Within the Democratic Alliance Tshwane caucus, Mokgalapa served as Deputy Caucus Chairperson, Caucus Strategic Member and Inner Regeneration Spokesperson. He was elected to the National Assembly of South Africa in April 2009.

Mokgalapa took office as a Member of the National Assembly on 6 May 2009. The DA Parliamentary leader, Athol Trollip, appointed him as Shadow Deputy Minister of International Relations and Co-operation. In February 2012, the newly-elected DA Parliamentary leader, Lindiwe Mazibuko, announced her Shadow Cabinet and appointed him to the post of Shadow Minister of Human Settlements. After the 2014 elections, he took office as Shadow Minister of International Relations and Co-operation following his appointment by the new DA parliamentary leader, Mmusi Maimane.

In 2017, Mokgalapa was elected president of the Africa Liberal Network.

==Mayor of Tshwane (2019–2020)==
=== Announcement ===
In January 2019, incumbent Mayor of Tshwane Solly Msimanga announced his intention to resign as mayor. The Democratic Alliance shortlisted Mokgalapa and three other candidates as possible contenders for the position. In early-February 2019, Mokgalapa was selected by the DA's Federal Executive to be the party's Tshwane mayoral candidate.

===Election===

The 2016 municipal election resulted in no party having a majority in the Tshwane City Council. The municipality is governed through a coalition-led government, consisting of the Democratic Alliance and smaller parties. On 12 February 2019, the Economic Freedom Fighters and the opposition African National Congress did not field any mayoral candidates and chose to abstain from the vote, therefore allowing Mokgalapa to be elected unopposed.

===Tenure===
He announced the members of his mayoral committee during a media briefing on 21 February 2019. Six councillors, who served in the mayoral committee of Solly Msimanga, held their positions, while Mokgalapa dismissed four others.

Mokgalapa announced on 25 February 2019 that the City of Tshwane would be terminating the controversial GladAfrica contract.

Mokgalapa delivered his maiden State of the Capital Address on 11 April 2019. Before his address, the opposition African National Congress councillors staged a walkout from the council chamber.

In November 2019, a controversial audio clip between Mokgalapa and Sheila Senkubuge, member of the mayoral committee (MMC) for roads and transport, was released.
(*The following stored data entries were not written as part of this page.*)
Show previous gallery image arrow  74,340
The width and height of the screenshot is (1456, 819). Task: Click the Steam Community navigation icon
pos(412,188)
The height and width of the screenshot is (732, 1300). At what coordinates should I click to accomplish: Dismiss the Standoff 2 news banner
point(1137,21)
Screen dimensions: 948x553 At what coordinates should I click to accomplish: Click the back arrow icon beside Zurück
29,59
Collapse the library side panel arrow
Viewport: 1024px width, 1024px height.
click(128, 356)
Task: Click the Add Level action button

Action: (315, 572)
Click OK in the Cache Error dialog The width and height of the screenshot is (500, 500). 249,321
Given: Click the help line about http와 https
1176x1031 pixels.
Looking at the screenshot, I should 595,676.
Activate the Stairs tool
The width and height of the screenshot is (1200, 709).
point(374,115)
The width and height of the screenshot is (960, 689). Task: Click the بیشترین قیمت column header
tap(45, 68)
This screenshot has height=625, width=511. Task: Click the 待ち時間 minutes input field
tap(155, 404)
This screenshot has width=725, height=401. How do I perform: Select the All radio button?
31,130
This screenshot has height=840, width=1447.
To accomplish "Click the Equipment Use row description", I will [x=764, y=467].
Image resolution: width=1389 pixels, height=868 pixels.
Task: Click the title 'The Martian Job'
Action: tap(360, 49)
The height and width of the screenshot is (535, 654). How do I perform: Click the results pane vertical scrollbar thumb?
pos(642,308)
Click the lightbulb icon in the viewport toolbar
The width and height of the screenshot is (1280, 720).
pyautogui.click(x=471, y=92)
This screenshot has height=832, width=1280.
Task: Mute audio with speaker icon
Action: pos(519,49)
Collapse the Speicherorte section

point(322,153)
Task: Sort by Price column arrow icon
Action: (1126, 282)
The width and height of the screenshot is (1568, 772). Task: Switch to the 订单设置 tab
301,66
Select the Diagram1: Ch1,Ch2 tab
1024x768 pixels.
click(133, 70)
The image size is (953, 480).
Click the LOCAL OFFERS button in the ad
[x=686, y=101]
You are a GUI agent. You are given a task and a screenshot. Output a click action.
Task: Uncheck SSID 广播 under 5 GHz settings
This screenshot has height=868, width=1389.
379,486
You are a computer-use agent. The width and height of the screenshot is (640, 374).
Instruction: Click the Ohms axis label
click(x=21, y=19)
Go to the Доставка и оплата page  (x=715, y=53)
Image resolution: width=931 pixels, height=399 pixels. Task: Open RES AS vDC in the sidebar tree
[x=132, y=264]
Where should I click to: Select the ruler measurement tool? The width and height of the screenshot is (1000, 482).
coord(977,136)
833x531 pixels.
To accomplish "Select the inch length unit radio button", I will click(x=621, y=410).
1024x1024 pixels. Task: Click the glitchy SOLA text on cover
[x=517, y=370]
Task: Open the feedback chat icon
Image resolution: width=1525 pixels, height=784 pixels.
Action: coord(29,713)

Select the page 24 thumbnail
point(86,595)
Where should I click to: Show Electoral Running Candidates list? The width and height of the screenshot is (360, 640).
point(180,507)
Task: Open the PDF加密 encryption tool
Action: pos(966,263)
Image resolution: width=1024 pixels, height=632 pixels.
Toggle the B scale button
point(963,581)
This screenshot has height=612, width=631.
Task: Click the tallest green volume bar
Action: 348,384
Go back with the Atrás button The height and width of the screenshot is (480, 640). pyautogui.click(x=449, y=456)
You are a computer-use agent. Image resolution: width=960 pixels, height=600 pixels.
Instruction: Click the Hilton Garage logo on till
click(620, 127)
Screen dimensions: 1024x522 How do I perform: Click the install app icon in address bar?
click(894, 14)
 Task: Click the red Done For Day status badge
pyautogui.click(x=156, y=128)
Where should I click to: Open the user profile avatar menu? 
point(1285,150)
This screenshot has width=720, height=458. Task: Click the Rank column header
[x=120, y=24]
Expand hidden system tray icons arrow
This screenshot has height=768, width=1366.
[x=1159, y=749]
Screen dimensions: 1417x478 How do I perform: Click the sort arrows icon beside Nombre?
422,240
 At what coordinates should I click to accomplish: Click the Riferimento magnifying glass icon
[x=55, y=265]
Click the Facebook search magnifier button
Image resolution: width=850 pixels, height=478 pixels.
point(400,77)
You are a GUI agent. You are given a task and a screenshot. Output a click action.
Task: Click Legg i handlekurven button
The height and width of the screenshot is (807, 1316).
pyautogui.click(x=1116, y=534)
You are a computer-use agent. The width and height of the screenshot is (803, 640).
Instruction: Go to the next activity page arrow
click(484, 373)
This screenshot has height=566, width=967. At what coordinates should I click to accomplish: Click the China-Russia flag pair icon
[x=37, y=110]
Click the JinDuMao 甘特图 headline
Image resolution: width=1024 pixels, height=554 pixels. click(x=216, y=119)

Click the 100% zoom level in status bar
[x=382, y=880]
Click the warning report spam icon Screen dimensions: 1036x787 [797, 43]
In the audio clip, Mokgalapa and Senkubuge discussed various politicians. Mokgalapa said that he planned on firing a colleague. In response to the release of the recording, he laid charges of extortion and blackmail at the Brooklyn police station. The DA announced that it would be investigating the matter and placed Mokgalapa on leave. Abel Tau was appointed the acting mayor. Senkubuge later resigned as an MMC and PR councillor.

He was voted out as mayor on 5 December 2019 in a motion of no confidence, though the Gauteng High Court later set aside all the decisions made at the sitting.

Facing mounting pressure from the DA and its coalition partner, the Freedom Front Plus, to step down as mayor, Mokgalapa announced on 2 February 2020 that he would resign as Mayor of Tshwane before the next council meeting at the end of the month. Mokgalapa's last day as mayor was on 26 February 2020.
On 30 October 2020, Mokgalapa resigned from the DA.